Papal Primacy (Minnesota: The
Liturgical Press, 1996, p. 34-35)
Klaus
Schatz usou as expressões “Auctoritas” para se referir à autoridade da Igreja
Romana e mencionou que não tinha “potestas”. Essas expressões são do direito
romano. Autorictas envolve a autoridade de alguém que possui excelência moral
ou notório saber em algo. Eu mesmo fiz uso dessa ao citar Klaus Schatz. Ele
possui “autorictas” porque é um estudioso no assunto, portanto, sua opinião tem
maior peso, ainda mais quando vai contra a opinião de muitos de sua própria denominação.
Potestas seria a autoridade institucionalmente e vinculantemente constituída.
Um juiz tem este tipo de autoridade, sua autoridade nasce do poder legal, sendo
obrigatória. Ao citar Klaus, não estou lhe concedendo este tipo de autoridade,
pois apesar de reconhecer que ele tem notório saber no assunto, não considero
sua opinião obrigatória, infalível ou inerrante.
Esta
distinção é fundamental para entender a autoridade exercida pela Igreja Romana
nos tempos de Agostinho. Ela era a
Igreja mais importante do ocidente e detinha grande prestígio juntamente com as
outras sedes apostólicas (Alexandria, Antioquia, Constantinopla e Jerusalém).
Sua posição tinha peso, mas não era considerada infalível ou vinculativa por si
mesma. Por isso, nas controvérsias, era
comum que a Igreja Romana e as outras Sedes Apostólicas fossem consultadas.
Assim foi no caso do arianismo, pelagianismo, monofissimo e outras heresias.
Porém, caso a Igreja consultada decidisse de forma contrária à posição apoiada pela
Igreja apelante, essa não necessariamente mudaria sua posição, pois não
considerava a decisão da Sede Apostólica infalível ou vinculativa.

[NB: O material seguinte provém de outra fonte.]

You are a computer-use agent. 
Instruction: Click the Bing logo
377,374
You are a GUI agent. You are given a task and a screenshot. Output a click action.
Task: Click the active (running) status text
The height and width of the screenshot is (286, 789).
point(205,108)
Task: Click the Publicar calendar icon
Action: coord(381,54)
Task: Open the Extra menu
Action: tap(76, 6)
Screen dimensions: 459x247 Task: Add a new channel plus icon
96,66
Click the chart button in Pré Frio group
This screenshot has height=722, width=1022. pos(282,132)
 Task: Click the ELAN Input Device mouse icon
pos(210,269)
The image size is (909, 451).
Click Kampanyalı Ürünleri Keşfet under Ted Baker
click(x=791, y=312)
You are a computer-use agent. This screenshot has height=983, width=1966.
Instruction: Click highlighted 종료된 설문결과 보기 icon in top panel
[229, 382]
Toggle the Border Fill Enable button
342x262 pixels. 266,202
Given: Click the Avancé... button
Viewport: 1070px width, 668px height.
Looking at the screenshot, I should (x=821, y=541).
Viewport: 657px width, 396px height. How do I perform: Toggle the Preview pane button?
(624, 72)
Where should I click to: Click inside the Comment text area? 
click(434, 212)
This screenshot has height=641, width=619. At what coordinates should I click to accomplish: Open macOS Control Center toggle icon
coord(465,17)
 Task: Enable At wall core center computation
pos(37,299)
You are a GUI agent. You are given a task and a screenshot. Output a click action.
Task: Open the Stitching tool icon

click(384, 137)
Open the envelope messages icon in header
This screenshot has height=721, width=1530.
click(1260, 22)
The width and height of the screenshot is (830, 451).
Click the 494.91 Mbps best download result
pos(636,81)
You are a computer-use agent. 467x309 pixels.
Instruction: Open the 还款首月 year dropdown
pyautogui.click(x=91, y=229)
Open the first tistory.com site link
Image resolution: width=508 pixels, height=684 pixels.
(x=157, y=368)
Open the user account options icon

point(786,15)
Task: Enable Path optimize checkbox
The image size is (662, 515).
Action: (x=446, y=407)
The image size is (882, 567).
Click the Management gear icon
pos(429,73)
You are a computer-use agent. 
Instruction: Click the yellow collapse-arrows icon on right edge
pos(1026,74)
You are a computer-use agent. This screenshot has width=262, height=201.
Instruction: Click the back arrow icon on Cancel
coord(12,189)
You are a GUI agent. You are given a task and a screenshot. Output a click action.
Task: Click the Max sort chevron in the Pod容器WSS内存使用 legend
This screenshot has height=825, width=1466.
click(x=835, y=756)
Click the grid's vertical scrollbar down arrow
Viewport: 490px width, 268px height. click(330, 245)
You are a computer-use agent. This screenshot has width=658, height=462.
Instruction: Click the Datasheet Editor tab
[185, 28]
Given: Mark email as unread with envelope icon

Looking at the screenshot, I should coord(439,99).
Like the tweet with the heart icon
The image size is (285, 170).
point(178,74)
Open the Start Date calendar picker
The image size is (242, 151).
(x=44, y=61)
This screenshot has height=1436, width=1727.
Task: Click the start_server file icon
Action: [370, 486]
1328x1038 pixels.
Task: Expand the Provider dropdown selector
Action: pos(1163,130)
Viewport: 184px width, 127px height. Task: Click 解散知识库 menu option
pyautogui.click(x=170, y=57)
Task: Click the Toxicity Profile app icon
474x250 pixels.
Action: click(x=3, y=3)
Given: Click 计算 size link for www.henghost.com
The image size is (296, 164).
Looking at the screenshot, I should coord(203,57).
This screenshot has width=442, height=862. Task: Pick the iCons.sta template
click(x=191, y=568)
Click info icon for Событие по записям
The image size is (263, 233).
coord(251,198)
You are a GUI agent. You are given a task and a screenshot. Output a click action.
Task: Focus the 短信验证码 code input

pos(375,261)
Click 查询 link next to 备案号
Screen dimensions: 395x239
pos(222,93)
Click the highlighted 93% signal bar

Esse foi o
caso da Igreja Norte Africana. Quando o Bispo Romano Zózimo voltou atrás na
condenação ao Pelagianismo, os norte africanos não mudaram sua posição e se
mantiveram firmes na condenação à heresia.
Desta
forma, quando um apologista papal tentar provar que a Igreja Romana tinha
supremacia jurisdicional sobre as demais a partir dos casos em que outras
Igrejas a consultavam sobre controvérsias doutrinárias, é preciso demonstrar
que a parte apelante considerava essa opinião vinculante e infalível. Isso
nunca ocorreu. As partes de uma controvérsia muitas vezes apelavam a outras
Sedes Apostólicas, cujas decisões os romanistas não considerariam vinculantes e
infalíveis por si mesmas. E também, em diversas ocasiões, a parte apelante não
seguiu a opinião da Sé Apostólica consultada.